Além disso, o inglês sempre citou Mandela como uma grande referência. Em 2008, o inglês se encontrou com o líder sul-africano, que morreu em 2013. É curioso notar que Hamilton raramente cita pessoas do próprio país como inspirações. Também chama a atenção o fato de ele não ter sido condecorado com o título de Sir pela monarquia britânica. Desde 2008, quando conquistou o primeiro mundial, Hamilton tem o título de OBE (Ordem do Império Britânico), mas a ausência de condecorações maiores já gerou especulações de que ele tenha rejeitado a nomeação.
Eu vi Ayrton quando criança e, naquela época, não entendia e não apreciava aquilo porque ainda não tinha passado por essa situação. Mas ele teve um impacto tão grande, movia toda uma nação. E não apenas um país, como pessoas ao redor do mundo todo. Ele me tocou profundamente e me levou a fazer aquilo que ele fazia.
Lewis Hamilton, sobre Ayrton Senna
Com base nas suas convicções fora das pistas, o inglês promoveu sua “pequena revolução” dentro da Mercedes —começou por si próprio, vendendo seu jato particular. Convencida por Hamilton, a equipe foi a primeira da F1 a prometer neutralizar o carbono que emite. O inglês também conseguiu uma parceria para que eles não usassem mais garrafas plásticas, cobrou uma investigação interna sobre diversidade (na qual a Mercedes descobriu ter somente 12% de mulheres e 3% de não-brancos em uma organização de mais de 1000 pessoas) e um plano de ação. Por influência do inglês, a Mercedes ainda mudou sua identidade visual do clássico prateado para o preto nos carros e macacões.
Paralelamente, fez o mesmo com a Fórmula 1, o que ajudou a acelerar um projeto de promoção da diversidade na categoria, chamado We Race as One (corremos como um só, em inglês).
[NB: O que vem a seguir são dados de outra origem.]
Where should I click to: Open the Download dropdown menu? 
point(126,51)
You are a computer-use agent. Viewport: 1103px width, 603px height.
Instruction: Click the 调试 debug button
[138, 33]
Antes de cada corrida, Hamilton também comanda protestos antirracismo. Ele não conseguiu convencer todos os pilotos a se ajoelhar nos atos e, como barreira, viu a FIA (Federação Internacional de Automobilismo) proibir o uso de camisetas no pódio após uma manifestação sua no GP da Toscana.
E como se estivesse vestido de Pantera Negra (com o uniforme preto da Mercedes), que o piloto bateu dois recordes de Schumacher neste ano — número de pódios e vitórias, sendo que o de poles ele já havia batido em 2017 — e está próximo de igualar seus sete títulos. Ainda que, dentro da pista, não exista muito mais o que conquistar. Fora dela, Hamilton está no começo.
Carreira de Hamilton em números
- Seis títulos mundiais
- 92 vitórias
- 97 poles
- 57 vitórias largando da pole
- 161 pódios
- Vitórias em 28 pistas diferentes
- 157 largadas na primeira fila
- 22 corridas lideradas do começo ao fim
- Melhor estreante da história – Nove pódios nas nove primeiras provas, quatro vitórias e seis poles
Vocês também conhecem a camisa que ele vestiu recentemente? Lewis tem usado sua visibilidade para se manifestar em apoio às causas antirracistas, como o movimento Black Lives Matter, e, em 1º de novembro, em apoio ao movimento #EndSARS. O movimento que em português seria algo como “Acabe com a SARS” pede o fim do Esquadrão Especial Antirroubo da Nigéria, que tem uma postura de abordagem policial violenta e injusta, que inclusive assedia a população. É muito importante que a gente leia sobre o que tem acontecido com a população negra em outros países e usar o poder das nossas redes para reverberar causas e notícias que ainda não ganham a repercussão que poderiam e deveriam ganhar.